A practical approach to assess inhalation toxicity of metal oxide nanoparticles in vitro

• Published in: Journal of applied toxicology Vol. 38; no. 2; pp. 160 - 171
• Main Authors: Dankers, Anita C. A., Kuper, C. Frieke, Boumeester, Anja J., Fabriek, Babs O., Kooter, Ingeborg M., Gröllers‐Mulderij, Mariska, Tromp, Peter, Nelissen, Inge, Zondervan‐Van Den Beuken, Esther K., Vandebriel, Rob J.
• Format: Journal Article
• Language: English
• Published: England Wiley Subscription Services, Inc 01.02.2018
• Subjects: 3D human airway model; Biocompatibility; CD80 antigen; CD83 antigen; CD86 antigen; Cell culture; Cerium oxides; Cobalt oxides; Copper; Copper oxides; Cytokines; Dendritic cells; Electron microscopy; Epithelial cells; Epithelium; Exposure; Histocompatibility antigen HLA; Immune system; Inflammation; Inhalation; inhalation toxicology; Interleukin 6; Light scattering; Lungs; Manganese oxides; Markers; Maturation; Metal oxides; Metals; Monocyte chemoattractant protein; Monocyte chemoattractant protein 1; MucilAir; Mucus; Nanoparticles; Nanotoxicology; Oxidation; Oxides; Respiration; Respiratory tract; Scanning electron microscopy; Sedimentation; Signaling; Surface markers; Three dimensional models; Toxicity; Tungsten oxides; Zinc oxide; MucilAir; dendritic cells; nanoparticles; metal oxides; Nanotoxicology; inhalation toxicology; 3D human airway model
• ISSN: 0260-437X; 1099-1263
• DOI: 10.1002/jat.3518

Exposure of humans to metal oxide nanoparticles (NPs) occurs mainly via air, and inhaled metal oxide NPs may generate inflammation.

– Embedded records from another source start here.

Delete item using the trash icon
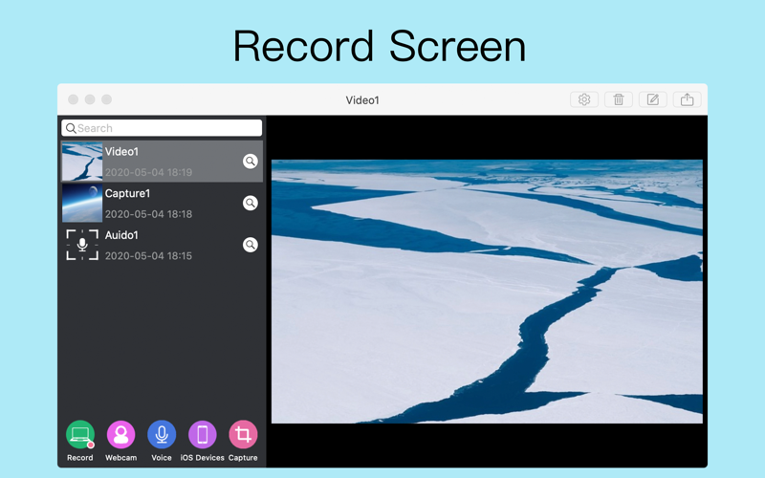 tap(618, 99)
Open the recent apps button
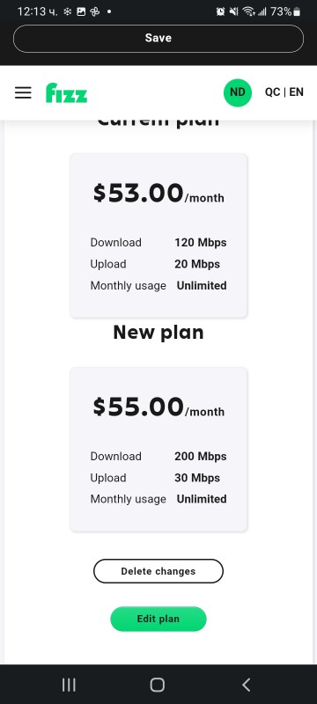The width and height of the screenshot is (317, 704). 69,685
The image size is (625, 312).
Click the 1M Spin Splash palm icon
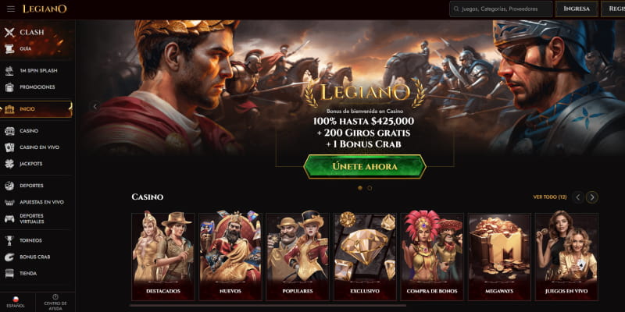(9, 70)
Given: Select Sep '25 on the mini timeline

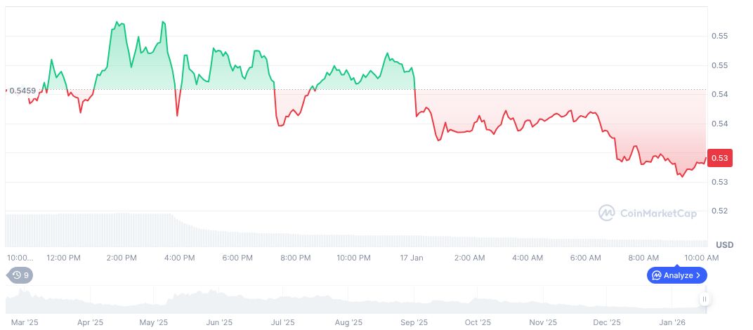Looking at the screenshot, I should [x=414, y=322].
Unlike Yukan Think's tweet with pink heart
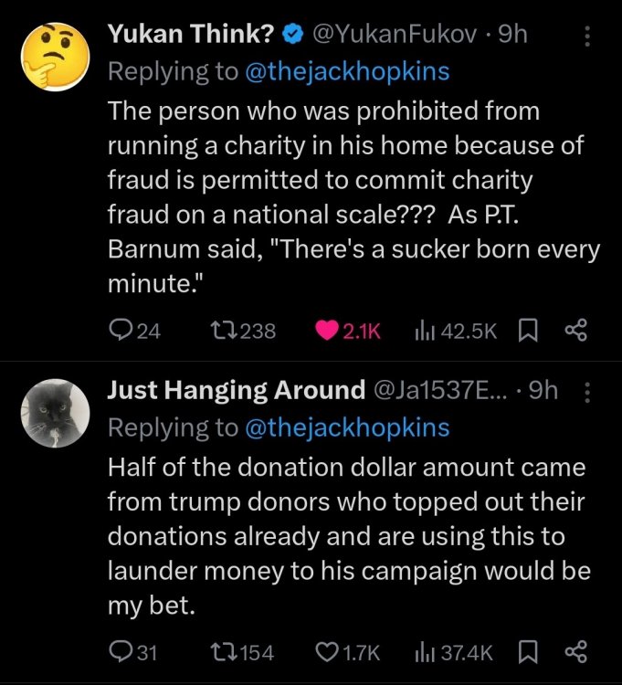Screen dimensions: 622x685 coord(327,331)
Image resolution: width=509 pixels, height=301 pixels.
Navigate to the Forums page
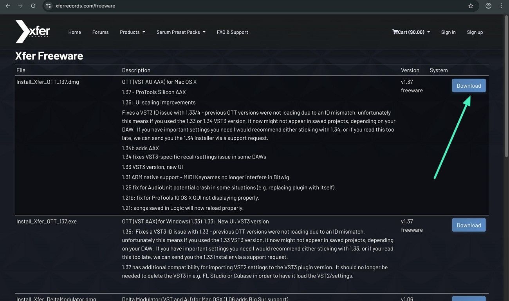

The aim of this study was to investigate the proinflammatory potential of six metal oxide NPs (CeO2, Mn2O3, CuO, ZnO, Co3O4 and WO3; 27–108 μg ml−1) using human primary 3‐dimensional airway epithelium (MucilAir™) and dendritic cell (DC) models. Metal oxide NPs were mainly aggregated/agglomerated in the cell media, as determined by dynamic light scattering, scanning electron microscopy and differential centrifugal sedimentation. WO3 and ZnO were highly soluble, both with and without respiratory mucus. Proinflammatory signalling by the epithelium was evaluated after a 24 hour exposure by increased interleukin‐6 and ‐8 and monocyte chemoattractant protein 1 cytokine release, which occurred only for CuO. Moreover, maturation of immature human DCs, which play a key role in the lung immune system, were evaluated by expression of surface markers HLA‐DR, CD80, CD83 and CD86 after a 48 hour exposure. Only Mn2O3 consistently upregulated DC maturation markers. Furthermore, by addition of medium from metal oxide NP‐exposed 3‐dimensional airway cultures to metal oxide NP‐exposed DC cultures, the interplay between lung epithelium and DCs was studied. Such an interplay was again only observed for Mn2O3 and in one of five DC donors. Our results show that, even when using dosages that represent very high in vivo exposure levels, up to 27 hours of constant human airway exposure, metal oxide NPs cause minimal proinflammatory effects and that epithelial cells not necessarily interfere with DC maturation upon metal oxide NP exposure. The present approach exemplifies a relevant translation towards human safety assessment. The proinflammatory potential of metal oxide NPs CeO2, Mn2O3, CuO, ZnO, Co3O4 and WO3 was studied in human primary 3D airway epithelium and dendritic cells (DC) models. WO3 and ZnO were highly soluble, with and without respiratory mucus. Only CuO increased interleukin‐6 and ‐8, and monocyte chemoattractant protein 1. Only Mn2O3 upregulated DC maturation markers. Addition of medium from Mn2O3‐exposed 3D epithelium to Mn2O3‐exposed DCs further increased DC maturation in one of five DC donors, at dosages representing up to 27 hours of human airway exposure.